Document text:
● ● ●

Model Quantization and Compilation

The conversion of the floating-point model to the Horizon board-side deployable model will be completed in the Convert Model phase, after which you will get a model that can run on the Horizon computing platform. Before performing the conversion, make sure you have successfully passed the model check as described in the Check the Model section.

During the conversion, some important procedures such as model optimization and calibration quantization must prepare the data in line with model pre-processing requirements. You can refer to Data Preparation - Model Calibration Set Preparation section to prepare the calibration data in advance.

Convert the Model Using the hb_compile Tool

The model conversion process is performed using the hb_compile tool, please refer to section Model Quantized Compilation for the usage of the tool and the related specific configuration and parameters.

Model Conversion Interpretation

Model conversion is completed from a floating-point model to a board-side deployable model supported by Horizon's computing platform. To make this model run quickly and efficiently on the embedded end, model conversion focuses mainly on two phases: input data processing and model optimization compilation, and this section will focus on these two problems in turn.

● ● ●

Record set:
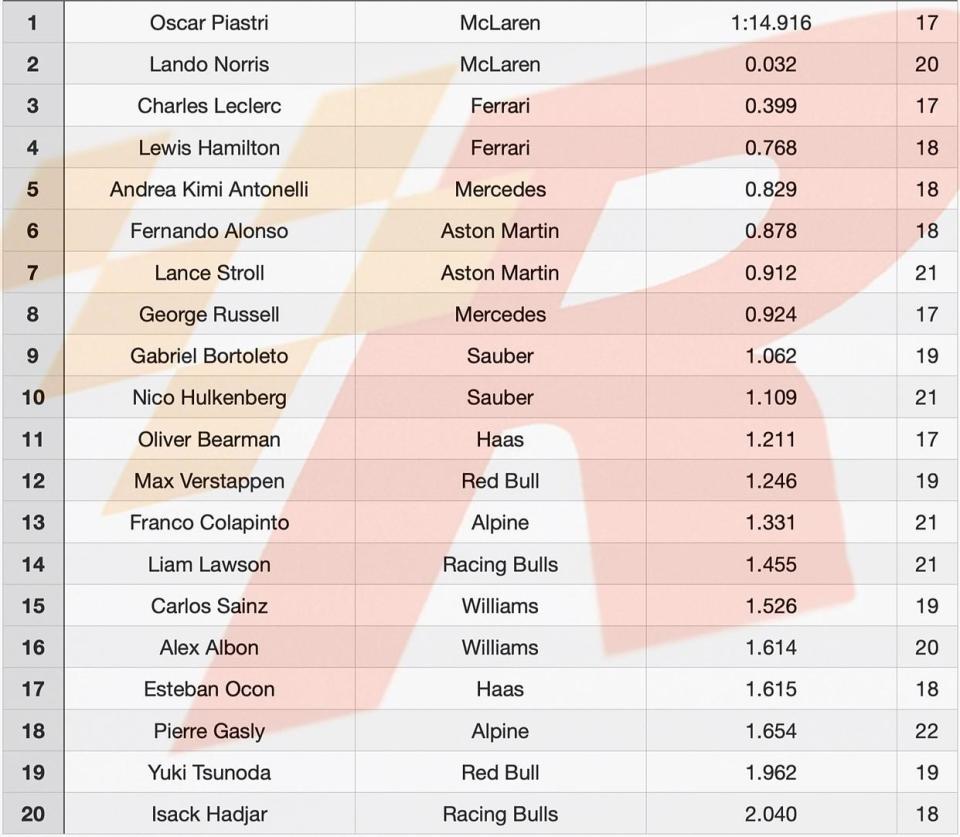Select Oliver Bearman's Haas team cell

● ● ●

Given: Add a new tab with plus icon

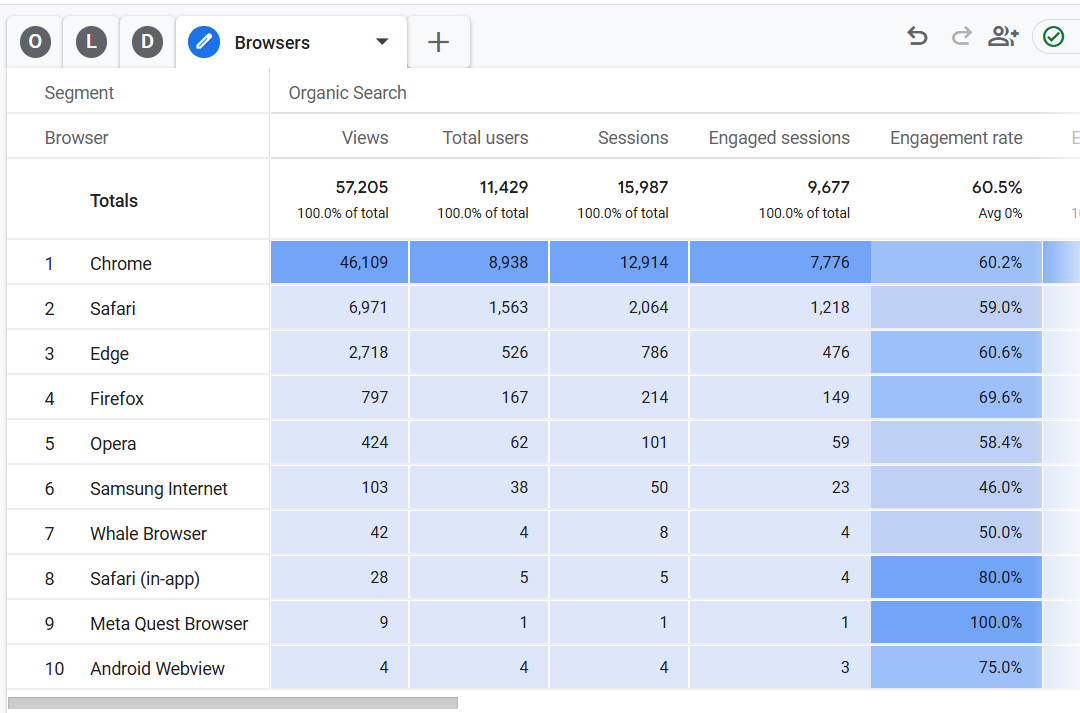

● ● ●

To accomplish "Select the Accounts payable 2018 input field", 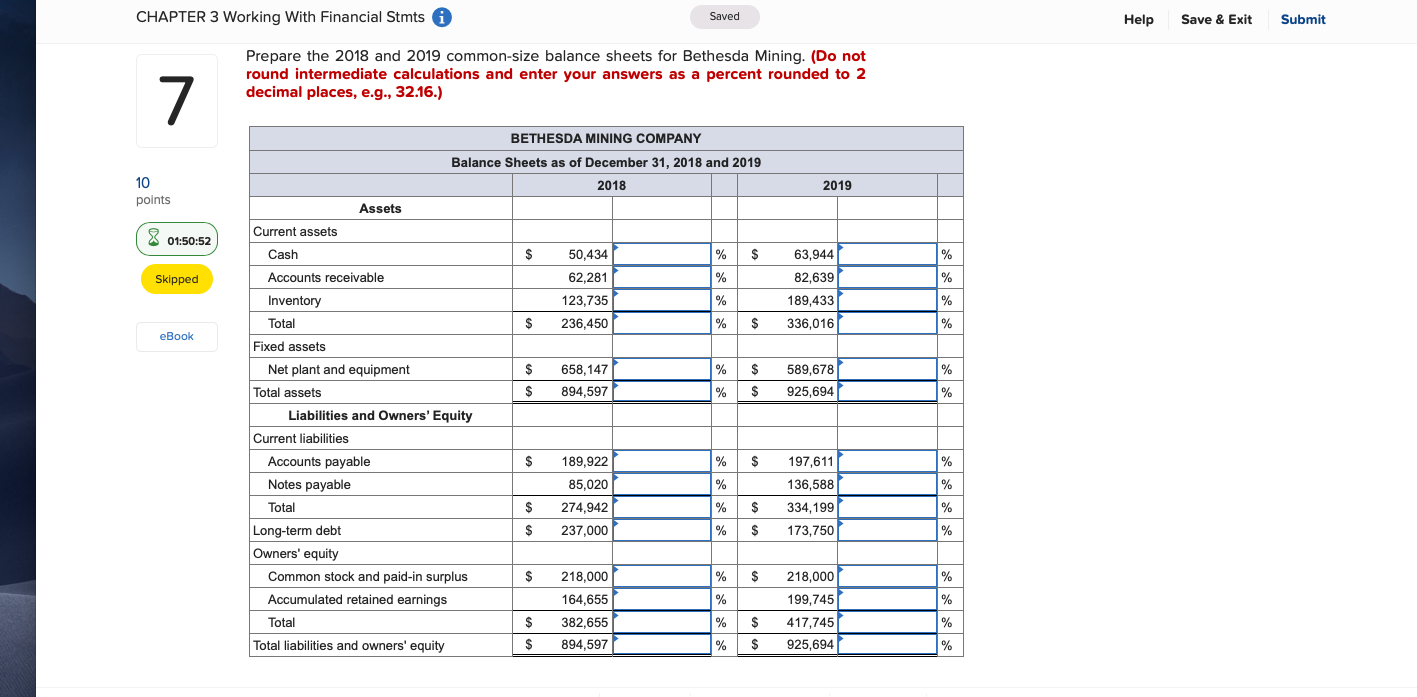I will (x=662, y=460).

● ● ●

Set task: Carry the text on model quantization and compilation forward, starting after its final sentence. The records above come from a separate source.

Result of this exercise:
In terms of Input data processing, Horizon's edge computing platform can provide hardware-level solutions for specific types of input channels, but the output of these solutions may not comply with the input requirements of your models. For example, the video processing sub-systems for video channels have the abilities to crop and scale images or optimize the image quality. The output of these sub-systems are mostly in the YUV420 format, however, the algorithm models are often trained based on commonly-used image formats such as bgr/rgb. To solve this problem, Horizon provides 2 kinds of input descriptions for each converted model: The one is used for the original floating-point model input (input_type_train and input_layout_train); while the other one is used for the input data ( input_type_rt ) of the edge platform that you are going to use.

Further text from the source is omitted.